Entries provided:
* * * *
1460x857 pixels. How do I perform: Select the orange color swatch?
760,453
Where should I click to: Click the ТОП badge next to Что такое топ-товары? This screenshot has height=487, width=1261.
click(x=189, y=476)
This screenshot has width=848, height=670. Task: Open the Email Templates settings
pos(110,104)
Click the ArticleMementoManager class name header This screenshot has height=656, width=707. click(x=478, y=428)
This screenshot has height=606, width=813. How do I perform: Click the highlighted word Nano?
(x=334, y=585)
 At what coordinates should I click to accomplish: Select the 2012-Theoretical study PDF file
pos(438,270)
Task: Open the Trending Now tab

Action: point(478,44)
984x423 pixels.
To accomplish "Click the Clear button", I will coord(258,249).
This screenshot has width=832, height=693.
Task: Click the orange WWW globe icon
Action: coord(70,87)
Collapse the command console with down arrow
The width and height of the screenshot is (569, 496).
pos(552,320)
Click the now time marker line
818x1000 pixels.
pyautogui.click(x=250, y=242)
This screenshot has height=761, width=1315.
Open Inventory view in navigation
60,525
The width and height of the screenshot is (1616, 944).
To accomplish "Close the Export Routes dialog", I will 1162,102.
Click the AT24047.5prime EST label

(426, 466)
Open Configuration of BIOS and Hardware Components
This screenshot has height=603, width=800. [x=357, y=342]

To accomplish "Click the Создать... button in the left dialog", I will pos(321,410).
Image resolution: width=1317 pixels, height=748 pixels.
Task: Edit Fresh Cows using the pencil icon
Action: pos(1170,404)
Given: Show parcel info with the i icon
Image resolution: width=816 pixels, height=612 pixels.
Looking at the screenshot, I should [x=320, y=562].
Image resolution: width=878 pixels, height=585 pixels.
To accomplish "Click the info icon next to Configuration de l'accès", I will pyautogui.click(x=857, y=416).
* * * *
Directions for this task:
Could you retype every record above exactly as it appears?

Solution for this problem:
1460x857 pixels. How do I perform: Select the orange color swatch?
760,453
Where should I click to: Click the ТОП badge next to Что такое топ-товары? This screenshot has height=487, width=1261.
click(x=189, y=476)
This screenshot has width=848, height=670. Task: Open the Email Templates settings
pos(110,104)
Click the ArticleMementoManager class name header This screenshot has height=656, width=707. click(x=478, y=428)
This screenshot has height=606, width=813. How do I perform: Click the highlighted word Nano?
(x=334, y=585)
 At what coordinates should I click to accomplish: Select the 2012-Theoretical study PDF file
pos(438,270)
Task: Open the Trending Now tab

Action: point(478,44)
984x423 pixels.
To accomplish "Click the Clear button", I will coord(258,249).
This screenshot has width=832, height=693.
Task: Click the orange WWW globe icon
Action: coord(70,87)
Collapse the command console with down arrow
The width and height of the screenshot is (569, 496).
pos(552,320)
Click the now time marker line
818x1000 pixels.
pyautogui.click(x=250, y=242)
This screenshot has height=761, width=1315.
Open Inventory view in navigation
60,525
The width and height of the screenshot is (1616, 944).
To accomplish "Close the Export Routes dialog", I will 1162,102.
Click the AT24047.5prime EST label

(426, 466)
Open Configuration of BIOS and Hardware Components
This screenshot has height=603, width=800. [x=357, y=342]

To accomplish "Click the Создать... button in the left dialog", I will pos(321,410).
Image resolution: width=1317 pixels, height=748 pixels.
Task: Edit Fresh Cows using the pencil icon
Action: pos(1170,404)
Given: Show parcel info with the i icon
Image resolution: width=816 pixels, height=612 pixels.
Looking at the screenshot, I should [x=320, y=562].
Image resolution: width=878 pixels, height=585 pixels.
To accomplish "Click the info icon next to Configuration de l'accès", I will pyautogui.click(x=857, y=416).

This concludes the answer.